Book Read Free

Romeo & What's Her Name

Page 11

by Shani Petroff


  “My remedy is then, to pluck it out,” he replied.

  “Ay, if the fool could find it where it lies.” Maybe this acting thing wasn’t so hard after all. I just had to let my annoyance with Wes shine through. Maybe I wouldn’t have hated Shakespeare so much if they had given me his snarky stuff first. Clearly, romance was not my strong suit.

  I could feel Wes’s eyes on me. “Who knows not where a wasp does wear his sting? In his tail.” How was he not staring down at the paper the whole time? Fine. Two could play at that game. My next lines were short, I could look him right in the eyes as I said them, too.

  “In his tongue.”

  “Whose tongue?” he answered.

  Was I really talking about Wes’s tongue? Crap. I just looked at his lips. Back to his eyes, back to his eyes.
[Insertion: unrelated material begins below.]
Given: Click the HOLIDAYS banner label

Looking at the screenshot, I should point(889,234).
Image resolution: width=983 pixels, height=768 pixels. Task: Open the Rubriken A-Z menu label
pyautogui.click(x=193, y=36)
  “Yours, if you talk of tails: and so farewell,” I said, and even threw in a little wave.

  “What, with my tongue in your tail?” he said.

  Whoa! Tongue in my tail? What were we reading? Was my face red? I hoped I wasn’t red. Mrs. Heller’s class should be renamed The Joys of Embarrassing Emily.

  “Nay, come again, good Kate; I am a gentleman,” Wes continued. Why was he so calm? Because he doesn’t like you, Emily. It’s just lines to him.

  “That I’ll try,” I recited. The stage direction said “she strikes him,” but I couldn’t really hit him. Yeah, I was mad at him, but he was still Wes. Instead, I pretended. I pulled my hand back as if I were going in for a hard slap, but then I just softly cupped his cheek.

  I finally understood that Romeo line where he was dreaming of being Juliet’s hand so he could touch her face. Being that close to Wes was nice, really nice. His eyes caught mine, and I was sure I felt something spark between us.

  Then he placed his hand over mine, and I felt like one of those cartoon characters whose hearts beat a foot out of their chests.

  “I swear I’ll cuff you, if you strike again,” he said, and moved my hand away.

  Right. He was just acting. There was no spark. He was with Amanda. So much for being over him.

  This time I kept my eyes solely on the paper. My emotions were too jumbled to look at Wes again. “So may you lose your arms: If you strike me, you are no gentleman; and if no gentleman, why then no arms.”

  “Great job,” Mrs. Heller said. “Let’s stop there. Let’s give our actors a round of applause.”

  This time I didn’t give a big bow or make a production, I just rushed back to my seat so I didn’t have to stand next to Wes a second longer.

  I scanned the part of the scene that we didn’t get to. Petruchio actually picks Kate up and tries to carry her off. I wondered if Wes would have tried that. My body would have been pressed up against his. I’d get to feel him close to me. My arms wrapped around him. Stop it, Emily. You don’t like Wes. It’s over with. Maybe if I told myself that enough, it would be true.

  I barely heard any of the other performances, my mind kept drifting back where it shouldn’t have been. I tried to concentrate on Cody giving his Hamlet soliloquy, but my heart wasn’t in it. I was relieved when the bell finally rang. It meant I got to go home and put this whole day behind me.

  I shoved my things into my bag and raced for the door, but I wasn’t fast enough. “Emily, wait up.”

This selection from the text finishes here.